Task item:
Would you please copy the part of the material below that opens with the line containing "Open the Konspekt dialog launcher" and closes with the line containing "The width and height of the screenshot is (660, 577)."? Copy it exactly, and only it.

Data excerpts:
=== Begin Enclosure ===
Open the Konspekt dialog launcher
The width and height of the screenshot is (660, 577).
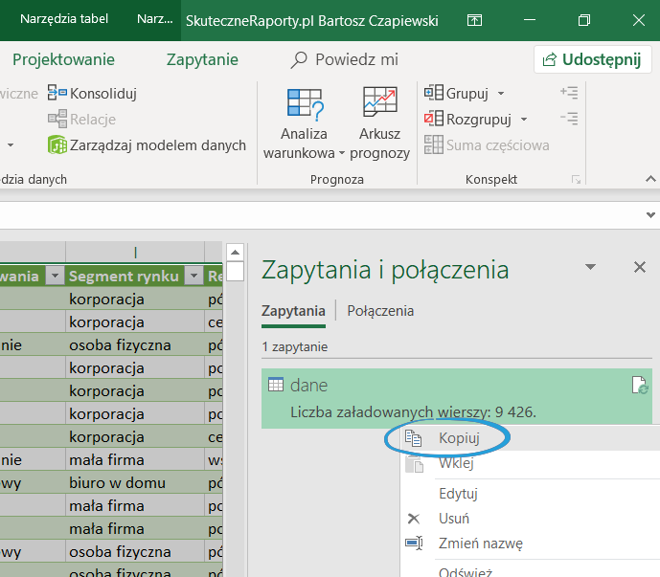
=== End Enclosure ===
=== Begin Enclosure ===
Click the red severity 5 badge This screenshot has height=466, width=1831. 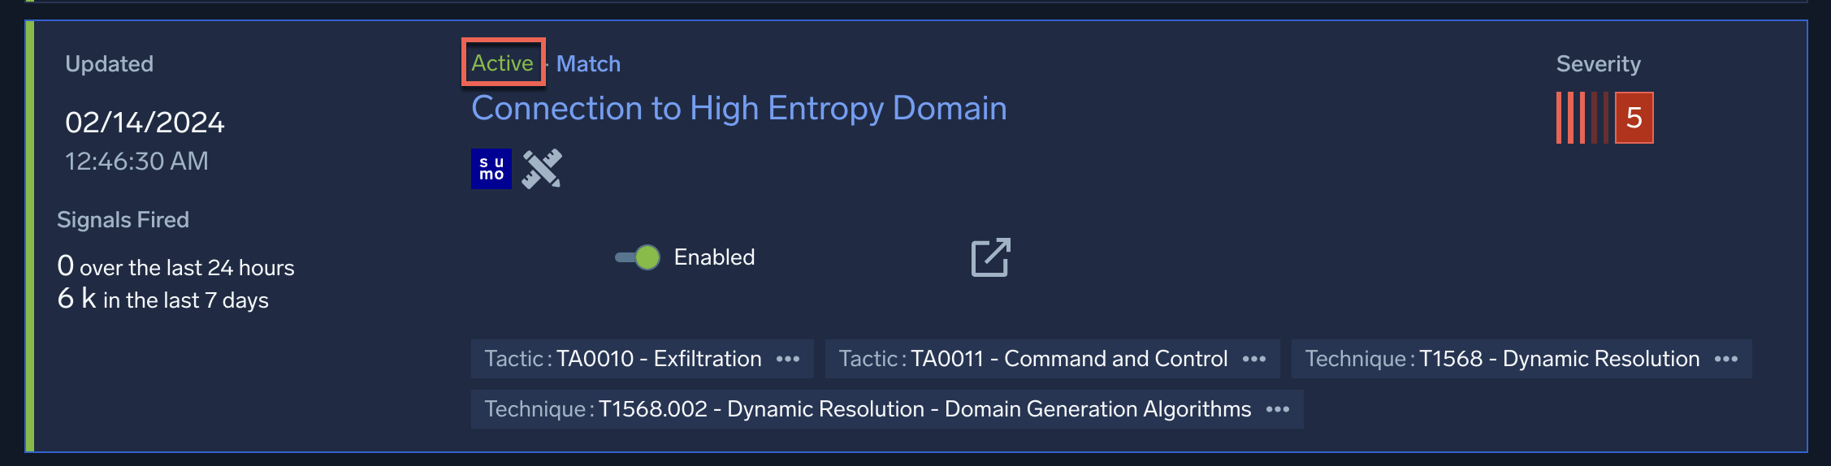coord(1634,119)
=== End Enclosure ===
=== Begin Enclosure ===
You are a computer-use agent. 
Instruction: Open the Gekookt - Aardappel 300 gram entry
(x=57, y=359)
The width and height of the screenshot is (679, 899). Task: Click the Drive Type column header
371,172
=== End Enclosure ===
Solution:
Open the Konspekt dialog launcher
The width and height of the screenshot is (660, 577).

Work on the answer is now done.